Your assignment
Write out the whole listing again, exactly as given.

══ Entries provided ══

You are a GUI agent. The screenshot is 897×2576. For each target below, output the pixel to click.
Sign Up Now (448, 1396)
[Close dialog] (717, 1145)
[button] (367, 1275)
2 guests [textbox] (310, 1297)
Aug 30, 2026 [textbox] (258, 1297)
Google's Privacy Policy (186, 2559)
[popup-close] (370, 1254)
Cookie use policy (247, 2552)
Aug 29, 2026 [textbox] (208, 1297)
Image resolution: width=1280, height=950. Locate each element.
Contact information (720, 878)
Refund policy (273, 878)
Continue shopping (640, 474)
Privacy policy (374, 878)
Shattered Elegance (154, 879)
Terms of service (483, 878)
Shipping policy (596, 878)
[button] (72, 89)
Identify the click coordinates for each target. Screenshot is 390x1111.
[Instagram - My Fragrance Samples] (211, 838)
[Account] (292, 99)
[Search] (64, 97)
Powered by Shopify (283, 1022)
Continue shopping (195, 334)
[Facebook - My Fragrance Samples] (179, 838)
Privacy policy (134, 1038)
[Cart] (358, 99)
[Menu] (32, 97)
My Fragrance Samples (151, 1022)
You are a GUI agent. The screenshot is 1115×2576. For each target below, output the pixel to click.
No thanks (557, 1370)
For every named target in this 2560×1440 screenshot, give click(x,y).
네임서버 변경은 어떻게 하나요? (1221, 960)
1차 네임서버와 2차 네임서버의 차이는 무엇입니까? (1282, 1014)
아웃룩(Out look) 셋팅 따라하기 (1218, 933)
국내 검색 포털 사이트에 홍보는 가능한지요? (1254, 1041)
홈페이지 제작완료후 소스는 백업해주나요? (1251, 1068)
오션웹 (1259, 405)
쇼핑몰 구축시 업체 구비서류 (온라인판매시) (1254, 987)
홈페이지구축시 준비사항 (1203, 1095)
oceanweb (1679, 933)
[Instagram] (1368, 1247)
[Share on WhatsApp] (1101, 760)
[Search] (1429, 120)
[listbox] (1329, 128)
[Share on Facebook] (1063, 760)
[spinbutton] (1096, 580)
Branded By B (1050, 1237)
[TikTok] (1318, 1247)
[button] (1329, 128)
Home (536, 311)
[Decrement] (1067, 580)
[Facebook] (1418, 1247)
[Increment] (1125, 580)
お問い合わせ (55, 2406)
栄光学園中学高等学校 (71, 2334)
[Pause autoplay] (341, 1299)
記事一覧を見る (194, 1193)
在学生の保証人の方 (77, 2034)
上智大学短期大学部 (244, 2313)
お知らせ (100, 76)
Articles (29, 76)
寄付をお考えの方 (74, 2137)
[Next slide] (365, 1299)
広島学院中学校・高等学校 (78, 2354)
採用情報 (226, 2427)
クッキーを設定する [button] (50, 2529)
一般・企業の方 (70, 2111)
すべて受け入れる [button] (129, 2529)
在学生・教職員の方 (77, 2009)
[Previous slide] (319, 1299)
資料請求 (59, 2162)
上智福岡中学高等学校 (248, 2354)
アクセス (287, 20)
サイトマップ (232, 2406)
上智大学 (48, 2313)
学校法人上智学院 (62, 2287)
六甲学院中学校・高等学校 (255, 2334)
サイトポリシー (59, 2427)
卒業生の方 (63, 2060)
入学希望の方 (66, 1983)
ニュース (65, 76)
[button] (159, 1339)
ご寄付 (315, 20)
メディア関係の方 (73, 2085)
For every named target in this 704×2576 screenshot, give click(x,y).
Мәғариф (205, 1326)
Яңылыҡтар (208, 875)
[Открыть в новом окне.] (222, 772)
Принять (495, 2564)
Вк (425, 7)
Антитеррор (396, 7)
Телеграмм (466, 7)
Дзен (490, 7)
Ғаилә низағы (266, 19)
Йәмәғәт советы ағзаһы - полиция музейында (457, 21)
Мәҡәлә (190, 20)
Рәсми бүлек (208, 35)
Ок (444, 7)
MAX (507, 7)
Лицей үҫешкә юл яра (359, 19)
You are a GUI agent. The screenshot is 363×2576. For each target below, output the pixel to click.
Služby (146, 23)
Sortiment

═══

Expected output
You are a GUI agent. The screenshot is 897×2576. For each target below, output the pixel to click.
Sign Up Now (448, 1396)
[Close dialog] (717, 1145)
[button] (367, 1275)
2 guests [textbox] (310, 1297)
Aug 30, 2026 [textbox] (258, 1297)
Google's Privacy Policy (186, 2559)
[popup-close] (370, 1254)
Cookie use policy (247, 2552)
Aug 29, 2026 [textbox] (208, 1297)
Image resolution: width=1280, height=950. Locate each element.
Contact information (720, 878)
Refund policy (273, 878)
Continue shopping (640, 474)
Privacy policy (374, 878)
Shattered Elegance (154, 879)
Terms of service (483, 878)
Shipping policy (596, 878)
[button] (72, 89)
Identify the click coordinates for each target. Screenshot is 390x1111.
[Instagram - My Fragrance Samples] (211, 838)
[Account] (292, 99)
[Search] (64, 97)
Powered by Shopify (283, 1022)
Continue shopping (195, 334)
[Facebook - My Fragrance Samples] (179, 838)
Privacy policy (134, 1038)
[Cart] (358, 99)
[Menu] (32, 97)
My Fragrance Samples (151, 1022)
You are a GUI agent. The screenshot is 1115×2576. For each target below, output the pixel to click.
No thanks (557, 1370)
For every named target in this 2560×1440 screenshot, give click(x,y).
네임서버 변경은 어떻게 하나요? (1221, 960)
1차 네임서버와 2차 네임서버의 차이는 무엇입니까? (1282, 1014)
아웃룩(Out look) 셋팅 따라하기 (1218, 933)
국내 검색 포털 사이트에 홍보는 가능한지요? (1254, 1041)
홈페이지 제작완료후 소스는 백업해주나요? (1251, 1068)
오션웹 (1259, 405)
쇼핑몰 구축시 업체 구비서류 (온라인판매시) (1254, 987)
홈페이지구축시 준비사항 (1203, 1095)
oceanweb (1679, 933)
[Instagram] (1368, 1247)
[Share on WhatsApp] (1101, 760)
[Search] (1429, 120)
[listbox] (1329, 128)
[Share on Facebook] (1063, 760)
[spinbutton] (1096, 580)
Branded By B (1050, 1237)
[TikTok] (1318, 1247)
[button] (1329, 128)
Home (536, 311)
[Decrement] (1067, 580)
[Facebook] (1418, 1247)
[Increment] (1125, 580)
お問い合わせ (55, 2406)
栄光学園中学高等学校 (71, 2334)
[Pause autoplay] (341, 1299)
記事一覧を見る (194, 1193)
在学生の保証人の方 (77, 2034)
上智大学短期大学部 (244, 2313)
お知らせ (100, 76)
Articles (29, 76)
寄付をお考えの方 (74, 2137)
[Next slide] (365, 1299)
広島学院中学校・高等学校 (78, 2354)
採用情報 (226, 2427)
クッキーを設定する [button] (50, 2529)
一般・企業の方 (70, 2111)
すべて受け入れる [button] (129, 2529)
在学生・教職員の方 (77, 2009)
[Previous slide] (319, 1299)
資料請求 (59, 2162)
上智福岡中学高等学校 (248, 2354)
アクセス (287, 20)
サイトマップ (232, 2406)
上智大学 (48, 2313)
学校法人上智学院 (62, 2287)
六甲学院中学校・高等学校 (255, 2334)
サイトポリシー (59, 2427)
卒業生の方 (63, 2060)
入学希望の方 (66, 1983)
ニュース (65, 76)
[button] (159, 1339)
ご寄付 (315, 20)
メディア関係の方 (73, 2085)
For every named target in this 704×2576 screenshot, give click(x,y).
Мәғариф (205, 1326)
Яңылыҡтар (208, 875)
[Открыть в новом окне.] (222, 772)
Принять (495, 2564)
Вк (425, 7)
Антитеррор (396, 7)
Телеграмм (466, 7)
Дзен (490, 7)
Ғаилә низағы (266, 19)
Йәмәғәт советы ағзаһы - полиция музейында (457, 21)
Мәҡәлә (190, 20)
Рәсми бүлек (208, 35)
Ок (444, 7)
MAX (507, 7)
Лицей үҫешкә юл яра (359, 19)
You are a GUI agent. The screenshot is 363×2576. For each target below, output the pixel to click.
Služby (146, 23)
Sortiment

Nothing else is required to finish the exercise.